The safety and efficacy of natalizumab in children has not been established. The drug is therefore not recommended for the pediatric population.
Since natalizumab is administered by a doctor or nurse at an infusion center or hospital, patients are not expected to store the medicine at home. However, patients will be given a medication guide, and they should retain this for future reference and read it before each injection.
Natalizumab is a monoclonal antibody which can help to control flareups and symptoms of multiple sclerosis (MS) and Crohn's disease. The drug should only be used if patients have already received other treatments for their condition which have been unsuccessful.
Natalizumab weakens the immune system and it can cause a very serious brain infection called progressive multifocal leukoencephalopathy (PML) which may cause sever disability or death. The risk of developing the infection is highest in those who have been receiving natalizumab for more than two years, and those who have been exposed to John Cunningham virus (JCV).
Due to the high risks associated with natalizumab, the drug is only available via the TOUCH program.
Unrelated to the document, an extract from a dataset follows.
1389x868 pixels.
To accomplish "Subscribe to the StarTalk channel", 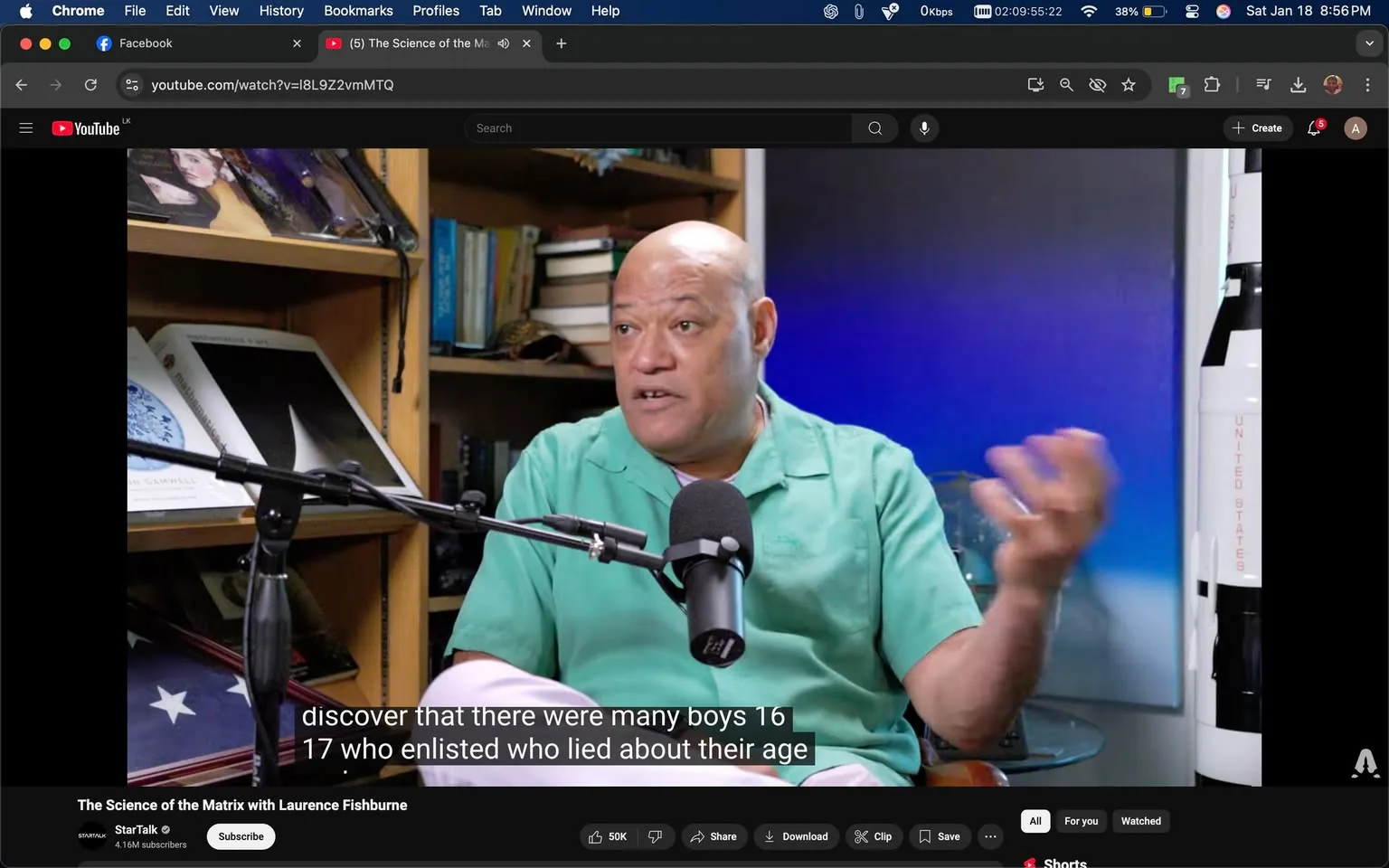I will point(240,836).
Patients must be enrolled in the TOUCH program and can only receive treatment from TOUCH-registered doctors and at TOUCH-registered infusion centers.
Natalizumab is administered via intravenous injection. The medicine is diluted and injected very slowly into a vein over the course of an hour. IVs must be administered via a nurse at an infusion center, and patients must remain under supervision for an hour after the injection. Usually, the drug is administered once every four weeks, with blood tests and sometimes MRI scans being performed intermittently to assess how the drug is working and check for severe side effects or complications.